(Beginning of Given data)

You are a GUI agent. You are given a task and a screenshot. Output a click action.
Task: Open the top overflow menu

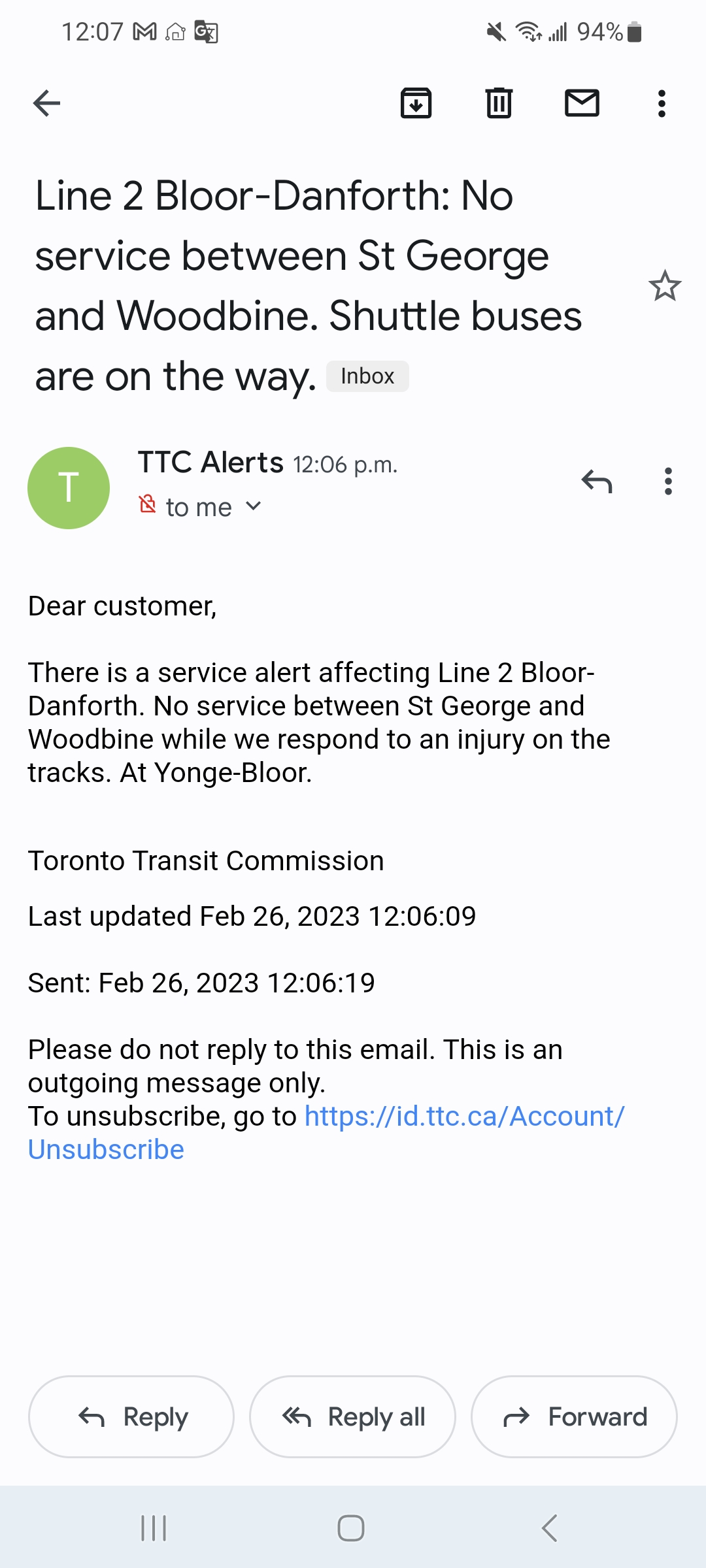pyautogui.click(x=662, y=103)
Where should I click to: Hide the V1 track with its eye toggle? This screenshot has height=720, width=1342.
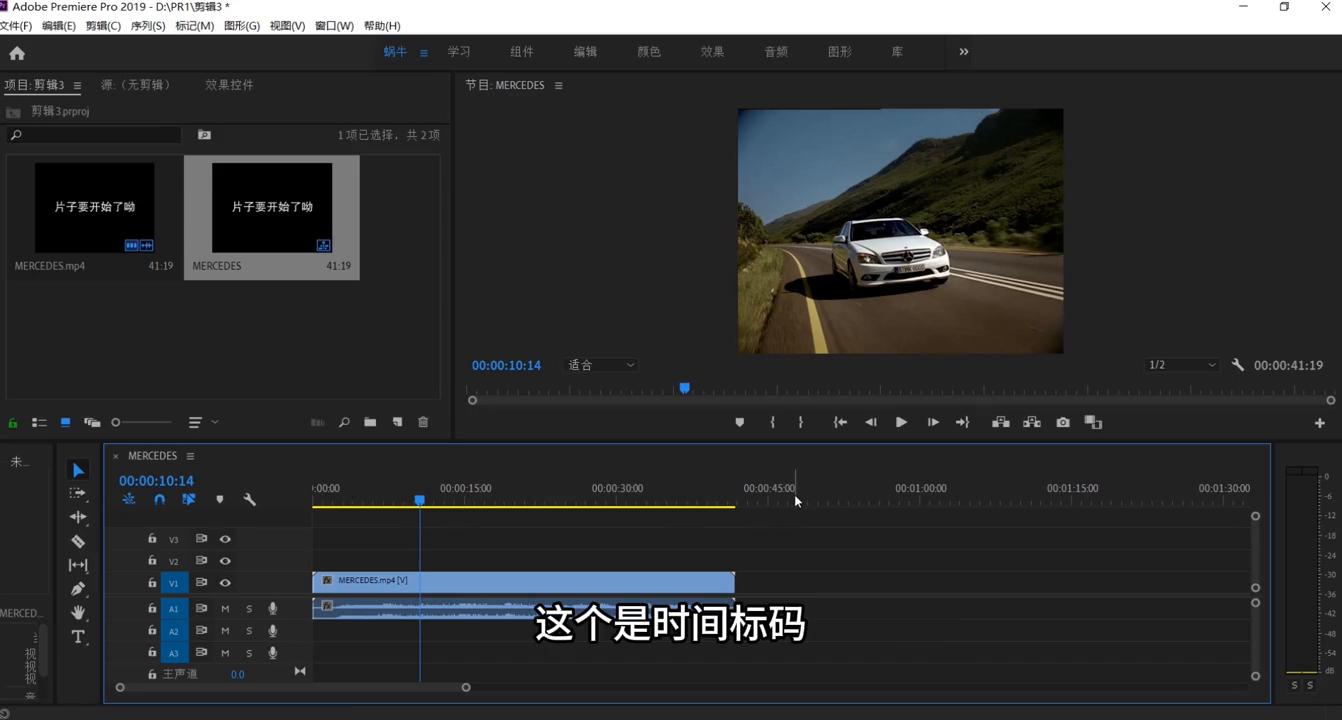[225, 582]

(End of Given data)

Although the records contain pictures, the copy should hold only their text, reproduced exactly.

> Problem solution:
You are a GUI agent. You are given a task and a screenshot. Output a click action.
Task: Open the top overflow menu

pyautogui.click(x=662, y=103)
Where should I click to: Hide the V1 track with its eye toggle? This screenshot has height=720, width=1342.
[225, 582]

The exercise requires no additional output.